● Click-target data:

+ + +

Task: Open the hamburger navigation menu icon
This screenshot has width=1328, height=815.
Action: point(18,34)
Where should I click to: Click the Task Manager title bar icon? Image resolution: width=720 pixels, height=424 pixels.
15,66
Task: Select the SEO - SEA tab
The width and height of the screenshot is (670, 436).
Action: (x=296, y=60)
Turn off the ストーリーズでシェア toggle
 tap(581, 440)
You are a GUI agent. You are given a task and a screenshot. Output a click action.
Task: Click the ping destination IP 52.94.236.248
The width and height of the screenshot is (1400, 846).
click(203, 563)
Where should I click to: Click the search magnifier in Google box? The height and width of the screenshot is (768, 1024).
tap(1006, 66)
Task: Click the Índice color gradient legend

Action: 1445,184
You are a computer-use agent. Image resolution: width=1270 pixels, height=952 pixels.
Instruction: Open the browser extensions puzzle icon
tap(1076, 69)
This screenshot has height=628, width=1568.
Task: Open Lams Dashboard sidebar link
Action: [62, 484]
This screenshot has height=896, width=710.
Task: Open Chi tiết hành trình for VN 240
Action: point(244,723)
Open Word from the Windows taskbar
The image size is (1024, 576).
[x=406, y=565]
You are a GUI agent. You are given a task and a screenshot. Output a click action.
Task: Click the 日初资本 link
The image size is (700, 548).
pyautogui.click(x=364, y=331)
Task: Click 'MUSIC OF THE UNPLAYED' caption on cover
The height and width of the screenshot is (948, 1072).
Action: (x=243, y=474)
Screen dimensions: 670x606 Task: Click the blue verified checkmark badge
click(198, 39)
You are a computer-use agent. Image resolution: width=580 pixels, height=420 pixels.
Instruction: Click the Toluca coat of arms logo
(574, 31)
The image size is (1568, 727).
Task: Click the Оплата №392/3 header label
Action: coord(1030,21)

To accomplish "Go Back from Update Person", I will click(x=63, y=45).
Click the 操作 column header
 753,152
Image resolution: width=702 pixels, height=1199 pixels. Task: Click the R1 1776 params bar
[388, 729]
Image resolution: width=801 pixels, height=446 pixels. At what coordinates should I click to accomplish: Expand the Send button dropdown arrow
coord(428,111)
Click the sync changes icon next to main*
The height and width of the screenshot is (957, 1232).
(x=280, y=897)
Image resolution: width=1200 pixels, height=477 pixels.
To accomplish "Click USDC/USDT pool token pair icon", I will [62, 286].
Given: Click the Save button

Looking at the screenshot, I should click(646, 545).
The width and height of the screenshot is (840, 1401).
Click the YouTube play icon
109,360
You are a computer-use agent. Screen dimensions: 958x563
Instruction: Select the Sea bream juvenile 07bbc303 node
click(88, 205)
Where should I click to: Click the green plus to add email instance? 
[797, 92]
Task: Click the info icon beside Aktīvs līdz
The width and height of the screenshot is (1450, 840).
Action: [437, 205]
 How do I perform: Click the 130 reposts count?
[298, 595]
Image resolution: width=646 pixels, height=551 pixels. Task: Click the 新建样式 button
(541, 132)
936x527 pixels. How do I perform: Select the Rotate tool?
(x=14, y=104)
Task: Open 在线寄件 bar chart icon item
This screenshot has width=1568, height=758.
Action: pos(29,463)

+ + +

● Task brief:
Copy the lines word for word, from the line containing "The width and height of the screenshot is (840, 1401)." through the last line of the items, both ends included.

● Result of this task:
The width and height of the screenshot is (840, 1401).
Click the YouTube play icon
109,360
You are a computer-use agent. Screen dimensions: 958x563
Instruction: Select the Sea bream juvenile 07bbc303 node
click(88, 205)
Where should I click to: Click the green plus to add email instance? 
[797, 92]
Task: Click the info icon beside Aktīvs līdz
The width and height of the screenshot is (1450, 840).
Action: [437, 205]
 How do I perform: Click the 130 reposts count?
[298, 595]
Image resolution: width=646 pixels, height=551 pixels. Task: Click the 新建样式 button
(541, 132)
936x527 pixels. How do I perform: Select the Rotate tool?
(x=14, y=104)
Task: Open 在线寄件 bar chart icon item
This screenshot has width=1568, height=758.
Action: pos(29,463)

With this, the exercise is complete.